#### [Reading text]
▬▬▬

LLM-Powered Document Validation and Auditing via AWS Bedrock

AWS

Bedrock

document validation

fraud detection

prompt engineering

lambda

serverless

Author

Kara C. Hoover

Published

February 2026

Executive Summary

Problem: Traditional identity document validation pipelines rely on OCR for text extraction followed by rule-based logic checks. This approach extracts text without understanding semantics, requires explicit programming for every validation scenario, and fails on novel or non-standard document layouts – missing exactly the kinds of inconsistencies that signal fraud.

Approach: Built a proof-of-concept serverless auditing pipeline using Claude 3 Haiku via AWS Bedrock to evaluate whether LLMs can detect fraudulent entries in document metadata before they are committed to a permanent record. The system simulates a biometric document ingestion workflow: documents are scanned upstream (via OCR) and their metadata – scores, flags, and field values – is stored as JSON records in a PostgreSQL database. A Lambda function retrieves unaudited records and passes them to Claude, acting as a “Senior Forensic Document Auditor,” which returns a structured PASS/FAIL verdict with reasoning. Ten synthetic audit log entries (8 valid, 2 flagged as malicious) were processed using three prompting strategies (minimal zero-shot, schema-driven, chain-of-thought) and evaluated on structured output reliability, response time, and anomaly detection rate.

▬▬▬

#### [Supplied information]
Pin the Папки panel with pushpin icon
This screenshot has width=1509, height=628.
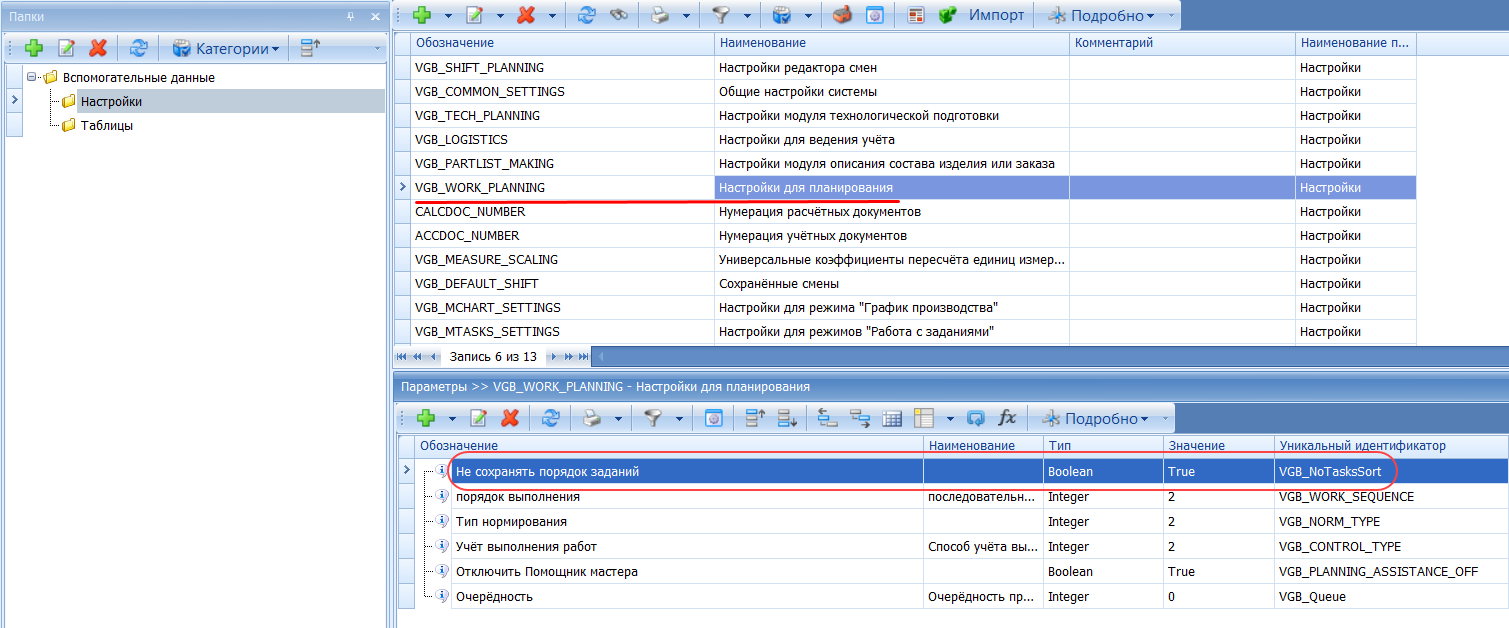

▬▬▬

#### [Problems and tasks]
#1 According to the page on LLM-powered document validation, how many of the ten synthetic audit log entries were flagged as malicious?
#2 From the page on LLM-powered document validation, write down the passage starting at "Kara C. Hoover" and ending at "that signal fraud.".
#3 Render this sentence from the page on LLM-powered document validation in Spanish: "This approach extracts text without understanding semantics, requires explicit programming for every validation scenario, and fails on novel or non-standard document layouts – missing exactly the kinds of inconsistencies that signal fraud."

#### [Solved tasks]
#1 Two of the ten entries were flagged as malicious.

#2
Kara C. Hoover

Published

February 2026

Executive Summary

Problem: Traditional identity document validation pipelines rely on OCR for text extraction followed by rule-based logic checks. This approach extracts text without understanding semantics, requires explicit programming for every validation scenario, and fails on novel or non-standard document layouts – missing exactly the kinds of inconsistencies that signal fraud.

#3 Este enfoque extrae texto sin comprender la semántica, requiere programación explícita para cada escenario de validación y falla ante diseños de documentos nuevos o no estándar, pasando por alto precisamente los tipos de inconsistencias que señalan fraude.